Task data:
* BEGIN *

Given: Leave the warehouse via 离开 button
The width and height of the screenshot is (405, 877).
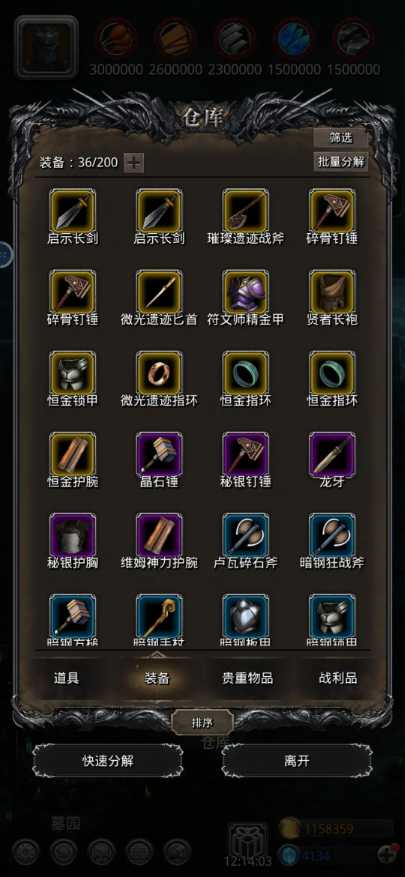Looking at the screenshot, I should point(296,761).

* END *
* BEGIN *

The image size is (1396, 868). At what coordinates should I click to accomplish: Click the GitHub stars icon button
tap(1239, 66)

* END *
* BEGIN *

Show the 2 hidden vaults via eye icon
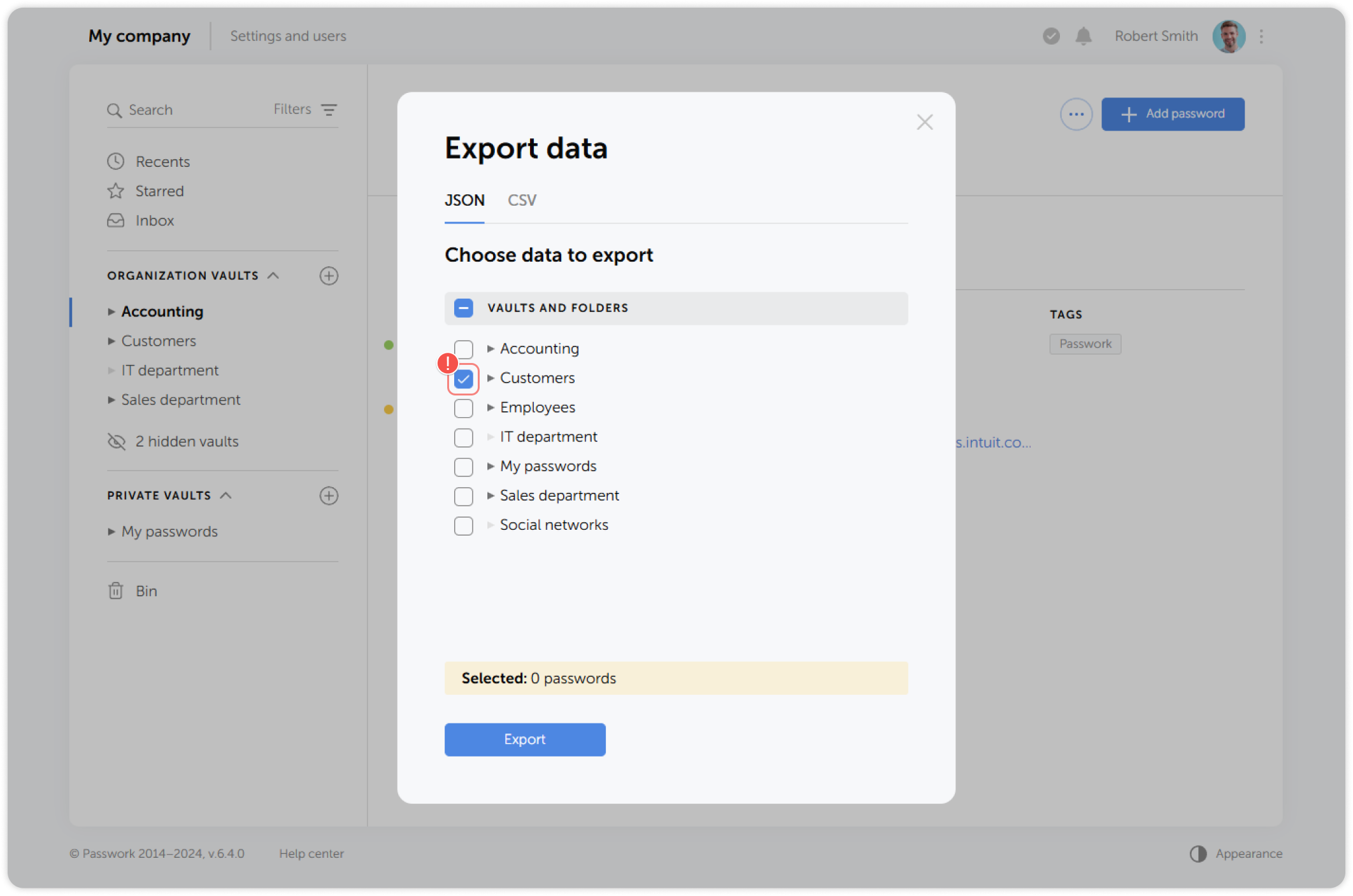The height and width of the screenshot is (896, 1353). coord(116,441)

* END *

Given request: Repeat the stretch of the listing above from the line containing "Given: Leave the warehouse via 离开 button" through the line containing "Looking at the", renaming "warehouse" to "depot" and leaving everything else unchanged. Omit the pictures from your answer.

Answer to the exercise:
Given: Leave the depot via 离开 button
The width and height of the screenshot is (405, 877).
Looking at the screenshot, I should point(296,761).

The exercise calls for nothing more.